### [The task]
Rewrite all of the data below, swapping each occurrence of "Finder" for "Guide" and keeping everything else unchanged.

— start Records for the task —

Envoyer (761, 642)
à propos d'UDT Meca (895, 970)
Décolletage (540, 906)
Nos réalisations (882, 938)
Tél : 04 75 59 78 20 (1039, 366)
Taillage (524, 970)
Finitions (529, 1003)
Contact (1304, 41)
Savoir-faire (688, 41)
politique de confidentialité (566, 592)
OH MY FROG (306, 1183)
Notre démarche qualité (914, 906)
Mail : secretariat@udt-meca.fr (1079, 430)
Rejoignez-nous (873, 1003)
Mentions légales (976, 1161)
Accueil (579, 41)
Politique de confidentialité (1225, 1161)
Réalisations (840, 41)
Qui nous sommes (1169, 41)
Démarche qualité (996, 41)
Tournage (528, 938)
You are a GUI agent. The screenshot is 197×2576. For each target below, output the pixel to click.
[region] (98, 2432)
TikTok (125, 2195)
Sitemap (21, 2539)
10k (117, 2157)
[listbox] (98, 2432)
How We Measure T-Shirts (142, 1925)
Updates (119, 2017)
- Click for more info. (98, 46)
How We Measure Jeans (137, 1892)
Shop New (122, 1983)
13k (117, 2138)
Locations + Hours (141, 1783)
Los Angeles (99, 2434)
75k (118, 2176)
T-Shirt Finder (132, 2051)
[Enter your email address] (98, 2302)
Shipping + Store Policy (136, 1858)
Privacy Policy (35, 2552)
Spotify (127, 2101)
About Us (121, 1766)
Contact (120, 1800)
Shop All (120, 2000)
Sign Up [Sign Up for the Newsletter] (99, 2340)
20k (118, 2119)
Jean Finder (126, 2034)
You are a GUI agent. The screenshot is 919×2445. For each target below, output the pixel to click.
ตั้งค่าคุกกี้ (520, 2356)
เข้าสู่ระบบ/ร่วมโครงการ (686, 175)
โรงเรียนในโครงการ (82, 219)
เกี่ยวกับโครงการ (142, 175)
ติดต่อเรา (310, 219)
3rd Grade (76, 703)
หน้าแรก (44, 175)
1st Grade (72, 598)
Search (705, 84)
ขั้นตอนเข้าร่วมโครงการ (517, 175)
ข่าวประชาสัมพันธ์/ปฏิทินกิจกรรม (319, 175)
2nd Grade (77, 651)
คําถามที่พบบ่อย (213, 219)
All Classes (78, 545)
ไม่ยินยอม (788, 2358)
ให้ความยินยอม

— end Records for the task —

### [Result]
Envoyer (761, 642)
à propos d'UDT Meca (895, 970)
Décolletage (540, 906)
Nos réalisations (882, 938)
Tél : 04 75 59 78 20 (1039, 366)
Taillage (524, 970)
Finitions (529, 1003)
Contact (1304, 41)
Savoir-faire (688, 41)
politique de confidentialité (566, 592)
OH MY FROG (306, 1183)
Notre démarche qualité (914, 906)
Mail : secretariat@udt-meca.fr (1079, 430)
Rejoignez-nous (873, 1003)
Mentions légales (976, 1161)
Accueil (579, 41)
Politique de confidentialité (1225, 1161)
Réalisations (840, 41)
Qui nous sommes (1169, 41)
Démarche qualité (996, 41)
Tournage (528, 938)
You are a GUI agent. The screenshot is 197×2576. For each target below, output the pixel to click.
[region] (98, 2432)
TikTok (125, 2195)
Sitemap (21, 2539)
10k (117, 2157)
[listbox] (98, 2432)
How We Measure T-Shirts (142, 1925)
Updates (119, 2017)
- Click for more info. (98, 46)
How We Measure Jeans (137, 1892)
Shop New (122, 1983)
13k (117, 2138)
Locations + Hours (141, 1783)
Los Angeles (99, 2434)
75k (118, 2176)
T-Shirt Guide (132, 2051)
[Enter your email address] (98, 2302)
Shipping + Store Policy (136, 1858)
Privacy Policy (35, 2552)
Spotify (127, 2101)
About Us (121, 1766)
Contact (120, 1800)
Shop All (120, 2000)
Sign Up [Sign Up for the Newsletter] (99, 2340)
20k (118, 2119)
Jean Guide (126, 2034)
You are a GUI agent. The screenshot is 919×2445. For each target below, output the pixel to click.
ตั้งค่าคุกกี้ (520, 2356)
เข้าสู่ระบบ/ร่วมโครงการ (686, 175)
โรงเรียนในโครงการ (82, 219)
เกี่ยวกับโครงการ (142, 175)
ติดต่อเรา (310, 219)
3rd Grade (76, 703)
หน้าแรก (44, 175)
1st Grade (72, 598)
Search (705, 84)
ขั้นตอนเข้าร่วมโครงการ (517, 175)
ข่าวประชาสัมพันธ์/ปฏิทินกิจกรรม (319, 175)
2nd Grade (77, 651)
คําถามที่พบบ่อย (213, 219)
All Classes (78, 545)
ไม่ยินยอม (788, 2358)
ให้ความยินยอม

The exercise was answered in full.